▸ Aim A
In the essay on living like a feather on the breeze, what position does the author's son David hold?

----- Given passage

Jan 152010

If I close my eyes, even momentarily, I can return to any number of journeys through the woods and rewitness a bird’s feather or wispy seed float past, gently buffeted by the breeze. And, as gentle as that journey might appear, the feather has no control over the direction of its travels or its final destination. In the case of a seed, the future of its species might actually be transformed by this journey over which it has no control.

“Feather on the breeze,” is the phrase, Jake, a wonderful friend and English teacher, used to describe life in a note he recently floated into my life. As I have thought about how to live life in the face of Black Swans—the highly improbable, impactful events described by Nassim Nicholas Taleb in his book by the same name—feather on the breeze becomes a wonderful metaphor. And yet (pardon the pun) it flies in the face of much conventional wisdom. In a search of the web, the first blogger I discovered, compared a feather-on-the-breeze-life with one lived largely on a couch with a beer in hand and TV in view. The author spoke of the horrors of allowing the winds of life to determine where we and our seeds are planted. “Take control of your life,” this author demanded as millions of his pixels splashed across my screen. Is it just me, or is the image of a feather gently following the breeze juxtaposed with a couch potato and a beer just too difficult to fathom?

What if all we have is swans? What if highly improbable, impactful events really do define my life? How might I see swans as the winds—be they gentle or tumultuous—upon which my life’s path is hewn? If my most carefully refined plans will ultimately collide with—and be demolished by—the unpredictable, what is the role of planning?

Don’t misunderstand; I know planning is necessary and useful. I just wonder if we too often miss the mystery of life—the “road less traveled.” Our lives are made up of both mystery and mastery. If we are slaves to mastering life through planning, do we risk missing the mystery…what the pianist Michael Jones once called “the path the heart loves to wander”?

I have asked many people about the trajectory of life. I even emailed the December 3 blog to my son, David, webmaster for the Quad Cities Convention and Visitor Bureau (QCCVB). “Dad,” he emailed back, “your article reminded me of an interview I did as a student at Augustana with a staff member, Doug, during an extremely brief stint at the Observer newspaper. As a result, Doug offered me a job as a web journalist…and eventually one as student web developer. A year after I graduated, Doug encouraged me to apply for this position. If I hadn’t met Doug during that “fluke” campus activity, I wouldn’t be working at the QCCVB today!” Welcome to the feather on the breeze life, son.

----------
----- Provided material

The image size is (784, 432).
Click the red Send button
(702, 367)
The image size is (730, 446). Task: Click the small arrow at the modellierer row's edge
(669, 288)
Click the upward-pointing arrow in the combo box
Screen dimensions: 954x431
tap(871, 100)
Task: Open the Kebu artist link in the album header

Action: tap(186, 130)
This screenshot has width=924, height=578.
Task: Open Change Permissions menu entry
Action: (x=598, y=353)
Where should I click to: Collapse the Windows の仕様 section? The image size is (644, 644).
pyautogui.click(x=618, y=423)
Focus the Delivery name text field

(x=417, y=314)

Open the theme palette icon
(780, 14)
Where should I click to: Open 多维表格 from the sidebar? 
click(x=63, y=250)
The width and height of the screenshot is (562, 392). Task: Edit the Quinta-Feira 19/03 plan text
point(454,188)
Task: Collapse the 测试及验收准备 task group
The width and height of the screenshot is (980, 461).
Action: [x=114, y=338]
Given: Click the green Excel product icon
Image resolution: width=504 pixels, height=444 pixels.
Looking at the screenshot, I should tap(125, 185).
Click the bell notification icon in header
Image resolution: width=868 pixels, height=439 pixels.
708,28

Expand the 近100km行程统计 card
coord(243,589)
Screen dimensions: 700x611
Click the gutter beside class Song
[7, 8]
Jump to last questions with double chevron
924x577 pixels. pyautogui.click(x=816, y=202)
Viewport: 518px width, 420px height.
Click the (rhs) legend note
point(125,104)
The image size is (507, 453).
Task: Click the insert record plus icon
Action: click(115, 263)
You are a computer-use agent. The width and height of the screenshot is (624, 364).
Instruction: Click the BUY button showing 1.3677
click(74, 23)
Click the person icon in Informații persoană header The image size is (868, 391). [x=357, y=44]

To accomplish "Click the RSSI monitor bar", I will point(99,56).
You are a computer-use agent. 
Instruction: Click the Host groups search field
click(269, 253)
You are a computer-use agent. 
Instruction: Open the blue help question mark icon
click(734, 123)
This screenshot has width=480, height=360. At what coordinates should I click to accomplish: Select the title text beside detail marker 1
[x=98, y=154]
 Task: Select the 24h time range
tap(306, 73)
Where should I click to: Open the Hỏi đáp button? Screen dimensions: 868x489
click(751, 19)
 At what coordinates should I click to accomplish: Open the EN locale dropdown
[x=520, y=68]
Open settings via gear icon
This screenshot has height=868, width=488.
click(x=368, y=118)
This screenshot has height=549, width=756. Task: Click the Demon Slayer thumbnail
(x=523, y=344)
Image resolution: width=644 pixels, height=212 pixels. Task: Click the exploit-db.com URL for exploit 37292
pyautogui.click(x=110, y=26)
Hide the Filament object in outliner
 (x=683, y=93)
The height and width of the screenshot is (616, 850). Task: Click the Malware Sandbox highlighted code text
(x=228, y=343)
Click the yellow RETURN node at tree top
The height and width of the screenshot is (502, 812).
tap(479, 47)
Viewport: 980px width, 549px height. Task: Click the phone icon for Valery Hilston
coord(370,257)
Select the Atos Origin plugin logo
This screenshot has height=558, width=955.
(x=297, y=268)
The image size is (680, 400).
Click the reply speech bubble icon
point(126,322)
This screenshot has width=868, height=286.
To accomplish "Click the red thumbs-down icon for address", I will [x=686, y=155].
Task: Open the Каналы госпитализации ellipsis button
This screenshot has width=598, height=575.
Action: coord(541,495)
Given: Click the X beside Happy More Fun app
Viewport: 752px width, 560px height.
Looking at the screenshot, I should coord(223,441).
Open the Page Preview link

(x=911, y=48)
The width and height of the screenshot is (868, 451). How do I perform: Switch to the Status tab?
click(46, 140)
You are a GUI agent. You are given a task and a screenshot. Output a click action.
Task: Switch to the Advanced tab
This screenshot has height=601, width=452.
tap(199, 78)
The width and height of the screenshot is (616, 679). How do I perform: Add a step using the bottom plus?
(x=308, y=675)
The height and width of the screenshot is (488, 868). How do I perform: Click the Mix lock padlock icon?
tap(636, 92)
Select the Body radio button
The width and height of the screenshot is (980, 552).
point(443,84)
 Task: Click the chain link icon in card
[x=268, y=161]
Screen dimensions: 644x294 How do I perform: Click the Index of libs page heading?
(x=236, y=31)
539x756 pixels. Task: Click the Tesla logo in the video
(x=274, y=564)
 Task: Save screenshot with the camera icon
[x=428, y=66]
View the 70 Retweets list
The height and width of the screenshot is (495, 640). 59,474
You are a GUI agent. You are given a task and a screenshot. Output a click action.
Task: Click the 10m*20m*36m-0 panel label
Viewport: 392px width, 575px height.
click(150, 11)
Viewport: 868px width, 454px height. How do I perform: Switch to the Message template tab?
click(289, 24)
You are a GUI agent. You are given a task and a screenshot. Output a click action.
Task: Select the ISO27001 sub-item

----------

▸ Aim B
Render the rows from their first line through the line containing "Action: click(115, 263)" as a JSON list of strings, one string per line, with blank lines omitted.

▸ Task result A
He is webmaster for the Quad Cities Convention and Visitor Bureau (QCCVB).

▸ Task result B
[
  "The image size is (784, 432).",
  "Click the red Send button",
  "(702, 367)",
  "The image size is (730, 446). Task: Click the small arrow at the modellierer row's edge",
  "(669, 288)",
  "Click the upward-pointing arrow in the combo box",
  "Screen dimensions: 954x431",
  "tap(871, 100)",
  "Task: Open the Kebu artist link in the album header",
  "Action: tap(186, 130)",
  "This screenshot has width=924, height=578.",
  "Task: Open Change Permissions menu entry",
  "Action: (x=598, y=353)",
  "Where should I click to: Collapse the Windows の仕様 section? The image size is (644, 644).",
  "pyautogui.click(x=618, y=423)",
  "Focus the Delivery name text field",
  "(x=417, y=314)",
  "Open the theme palette icon",
  "(780, 14)",
  "Where should I click to: Open 多维表格 from the sidebar? ",
  "click(x=63, y=250)",
  "The width and height of the screenshot is (562, 392). Task: Edit the Quinta-Feira 19/03 plan text",
  "point(454,188)",
  "Task: Collapse the 测试及验收准备 task group",
  "The width and height of the screenshot is (980, 461).",
  "Action: [x=114, y=338]",
  "Given: Click the green Excel product icon",
  "Image resolution: width=504 pixels, height=444 pixels.",
  "Looking at the screenshot, I should tap(125, 185).",
  "Click the bell notification icon in header",
  "Image resolution: width=868 pixels, height=439 pixels.",
  "708,28",
  "Expand the 近100km行程统计 card",
  "coord(243,589)",
  "Screen dimensions: 700x611",
  "Click the gutter beside class Song",
  "[7, 8]",
  "Jump to last questions with double chevron",
  "924x577 pixels. pyautogui.click(x=816, y=202)",
  "Viewport: 518px width, 420px height.",
  "Click the (rhs) legend note",
  "point(125,104)",
  "The image size is (507, 453).",
  "Task: Click the insert record plus icon",
  "Action: click(115, 263)"
]